Burada size geçmişimi anlatıyorum ancak geçmişim benim kalbimin tam ortasında şimdi ile yaşamayı öğrenmiş bir şey. Ne yıllarca ailemin geri dönmesini beklediğimi unutuyorum ne de bir daha gelmeyeceklerini öğrendiğimde bütün gün bağıra çağıra ağladığımı. Onca sene geçti bu yaşananların üzerinden. Okudum. Güzel okudum. Savaştım. İş sahibi oldum. Savaştım. Evlendim. Savaştım. Çocuklarım oldu. Savaştım ve savaşmayı öğrettim. Zulmünün sınırı olmayan zalimlerin yaraladığı her anneyi, her çocuğu, her babayı yalnız bırakmamaya yemin ettim. Halep'in kızgın kumlarının tozu ile yıkandı ayakkabılarım. Allah'ın vicdan sahibi kulları her zaman yanımdaydı. Sınırlar arasında koştum ve nihâyetinde durdum. Dünyada ne mazlumun hüznü ne de zalimin zulmü sınırsızmış. Burada her şey bitermiş.

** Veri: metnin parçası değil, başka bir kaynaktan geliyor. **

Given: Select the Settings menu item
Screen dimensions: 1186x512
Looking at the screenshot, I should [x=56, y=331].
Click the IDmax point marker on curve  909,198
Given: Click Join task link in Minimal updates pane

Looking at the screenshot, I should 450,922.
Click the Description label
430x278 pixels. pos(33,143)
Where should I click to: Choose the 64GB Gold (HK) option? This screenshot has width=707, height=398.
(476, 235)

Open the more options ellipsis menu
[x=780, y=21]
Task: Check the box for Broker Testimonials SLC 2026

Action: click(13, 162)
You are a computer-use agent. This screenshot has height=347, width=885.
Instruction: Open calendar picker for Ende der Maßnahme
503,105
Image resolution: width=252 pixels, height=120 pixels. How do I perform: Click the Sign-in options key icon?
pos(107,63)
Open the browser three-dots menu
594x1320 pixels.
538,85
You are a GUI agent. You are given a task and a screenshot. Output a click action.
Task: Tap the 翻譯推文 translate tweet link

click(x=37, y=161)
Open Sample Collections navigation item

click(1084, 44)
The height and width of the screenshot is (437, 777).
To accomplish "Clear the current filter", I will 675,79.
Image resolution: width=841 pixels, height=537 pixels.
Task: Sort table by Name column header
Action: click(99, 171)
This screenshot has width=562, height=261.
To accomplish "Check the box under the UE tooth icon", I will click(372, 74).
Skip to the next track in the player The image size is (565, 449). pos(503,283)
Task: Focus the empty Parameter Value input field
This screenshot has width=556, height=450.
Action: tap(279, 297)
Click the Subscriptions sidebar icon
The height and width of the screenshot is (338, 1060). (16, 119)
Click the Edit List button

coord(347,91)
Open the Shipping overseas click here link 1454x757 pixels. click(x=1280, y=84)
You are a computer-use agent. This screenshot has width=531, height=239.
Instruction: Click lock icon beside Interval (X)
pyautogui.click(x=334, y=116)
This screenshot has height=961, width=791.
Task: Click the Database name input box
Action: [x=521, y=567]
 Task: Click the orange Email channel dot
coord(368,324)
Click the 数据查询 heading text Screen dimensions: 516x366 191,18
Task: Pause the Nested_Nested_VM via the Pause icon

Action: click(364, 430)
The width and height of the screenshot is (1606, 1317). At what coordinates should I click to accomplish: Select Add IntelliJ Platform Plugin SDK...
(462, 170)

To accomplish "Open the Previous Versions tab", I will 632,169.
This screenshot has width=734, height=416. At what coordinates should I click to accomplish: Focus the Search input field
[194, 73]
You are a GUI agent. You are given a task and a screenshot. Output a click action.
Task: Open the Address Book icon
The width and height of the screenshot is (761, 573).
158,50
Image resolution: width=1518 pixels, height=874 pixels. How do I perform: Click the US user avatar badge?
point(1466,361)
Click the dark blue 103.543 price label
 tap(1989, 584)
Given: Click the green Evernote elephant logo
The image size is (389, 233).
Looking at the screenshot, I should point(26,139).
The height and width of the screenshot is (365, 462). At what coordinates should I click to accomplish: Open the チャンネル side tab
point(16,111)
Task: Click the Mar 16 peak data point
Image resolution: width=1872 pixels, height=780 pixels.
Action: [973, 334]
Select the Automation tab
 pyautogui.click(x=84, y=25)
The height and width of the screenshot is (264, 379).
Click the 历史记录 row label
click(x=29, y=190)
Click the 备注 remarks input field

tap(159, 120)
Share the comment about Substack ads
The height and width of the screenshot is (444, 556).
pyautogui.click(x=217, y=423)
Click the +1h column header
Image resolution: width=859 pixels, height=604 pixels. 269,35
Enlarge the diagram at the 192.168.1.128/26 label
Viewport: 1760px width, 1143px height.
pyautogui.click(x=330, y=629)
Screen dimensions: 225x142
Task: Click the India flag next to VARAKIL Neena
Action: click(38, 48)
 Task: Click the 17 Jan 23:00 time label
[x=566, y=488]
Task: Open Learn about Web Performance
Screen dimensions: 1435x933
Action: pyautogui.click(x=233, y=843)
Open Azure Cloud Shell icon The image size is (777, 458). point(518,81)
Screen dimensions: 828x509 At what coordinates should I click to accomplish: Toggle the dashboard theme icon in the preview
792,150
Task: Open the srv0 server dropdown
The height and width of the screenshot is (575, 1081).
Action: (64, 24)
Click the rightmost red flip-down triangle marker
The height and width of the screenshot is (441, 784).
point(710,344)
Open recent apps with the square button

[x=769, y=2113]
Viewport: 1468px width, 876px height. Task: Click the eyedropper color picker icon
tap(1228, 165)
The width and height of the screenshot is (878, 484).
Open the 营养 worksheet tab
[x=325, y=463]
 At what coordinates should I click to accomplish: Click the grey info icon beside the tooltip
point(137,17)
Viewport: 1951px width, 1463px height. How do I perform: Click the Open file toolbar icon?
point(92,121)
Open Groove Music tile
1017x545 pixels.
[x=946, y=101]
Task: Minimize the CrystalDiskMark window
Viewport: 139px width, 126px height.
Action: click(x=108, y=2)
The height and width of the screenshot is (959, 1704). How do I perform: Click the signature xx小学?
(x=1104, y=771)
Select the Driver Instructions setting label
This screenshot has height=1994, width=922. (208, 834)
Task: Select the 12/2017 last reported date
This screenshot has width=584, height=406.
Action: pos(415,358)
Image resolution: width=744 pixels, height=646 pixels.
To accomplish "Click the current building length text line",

Diğer bütün savaşlar gibi bu savaş da bitti. Halep'in taş binaları yeniden doğruldu yattıkları yerden. İmar olundu ve şenlendi Halep. Çünkü hak ve onun yanında olanlar geç de olsa kazanırlar. Buna inananlar zayi olmadılar ve olmayacaklar.

Evime döndüm. Savaşın ardından sağ kalmış bir akasya ağacının etrafına sağlam duvarlar ördüm. Yuvama döndüm. Gölgesine geçtim, sırtımı dayadım ve olan biten her şey, işte o akasya ağacının altında son buldu.